The bronze work (2 Chr 4:11-4:18)

“Huram made the bronze pots, shovels, and basins. Thus Huram finished the work that he did for King Solomon on the house of God. He made the two pillars, the bowls, and the two capitals on the top of the pillars. He made the two lattice works to cover the two bowls of the capitals that were on the top of the pillars. There were four hundred pomegranates for the two lattice works, two rows of pomegranates for each lattice work, to cover the two bowls of the capitals that were upon the pillars. He made the stands, and the basins on the stands, the one sea, and the twelve oxen underneath it. The pots, the shovels, the forks, and all the equipment for these, Huram-abi made of burnished bronze for King Solomon for the house of Yahweh. In the plain of the Jordan the king cast them, in the clay ground between Succoth and Zeredah. King Solomon made all these things in great quantities, so that the weight of the bronze was not ascertained.”

Now Huram (Hiram) comes up with all the bronze work as in 1 Kings, chapter 7. Here it is Huram, not King Solomon who made all these bronze works. Huram built the 2 bronze pillars, with the tops or capitals on each one. He did the ornate lattice work. Their ornamentation included over 200 pomegranates and various flowers on each capital or top. On top of that he made 10 large basins to go on the bronze stands. Also he, not King Solomon, was responsible for the bronze sea with its 12 oxen bulls holding it up. Huram-abi was the artisan in charge even though King Solomon was the overseer of the total project. They used so much bronze that they were unable to weigh it.

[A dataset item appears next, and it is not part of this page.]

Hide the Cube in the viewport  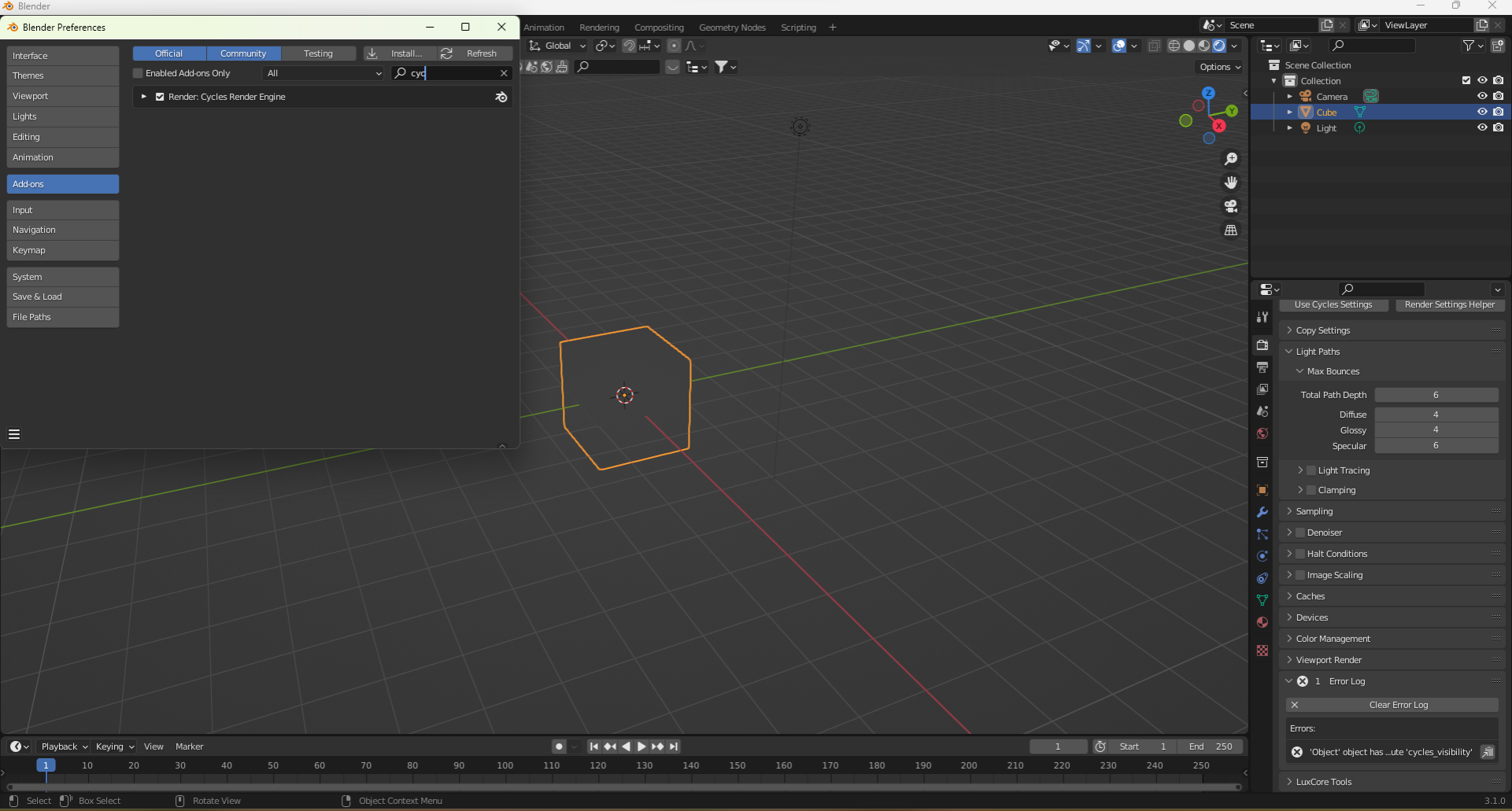pyautogui.click(x=1482, y=112)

The front of the Temple (2 Chr 3:15-3:17)

In front of the house King Solomon made two pillars thirty-five cubits high, with a capital of five cubits on the top of each. He made encircling chains and put them on the tops of the pillars. He made one hundred pomegranates. Then he put them on the chains. He set up the pillars in front of the temple, one on the right and the other on the left. The one on the right he called Jachin. The one on the left he called Boaz.”

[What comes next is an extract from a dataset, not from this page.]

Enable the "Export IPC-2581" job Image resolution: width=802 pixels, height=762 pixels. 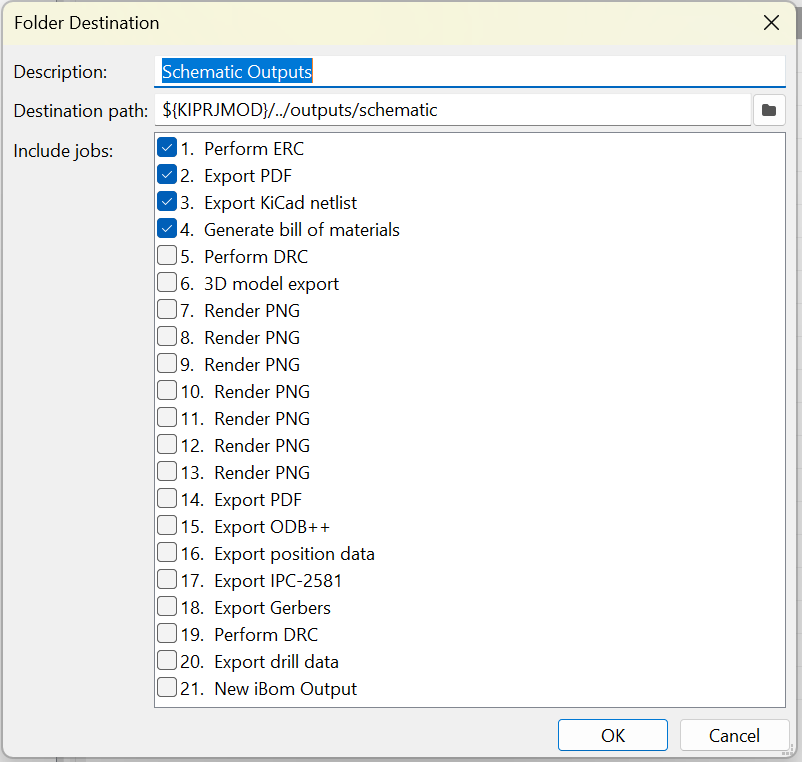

This description of the 2 pillars is based on 1 Kings, chapter 7. There was no mention that they were bronze pillars as in Kings.  These pillars here are twice as tall as in 1 Kings. Each one is 35 cubits high instead of 18 cubits high. Instead of a 27 foot pillar it is a 54 foot pillar. There is no mention of its circumference as in 1 Kings. These pillars had 5 cubit (7 ½ feet) tops or capitals on each one just like in 1 Kings. There was ornate checker work with lattice work. Their ornamentation included over 200 pomegranates and various flowers. These 2 pillars were at the vestibule to the temple. The one on the south or right side here was called Jachin, while the one on the north or left side here was called Boaz. They symbolized the fact that God had established himself with power.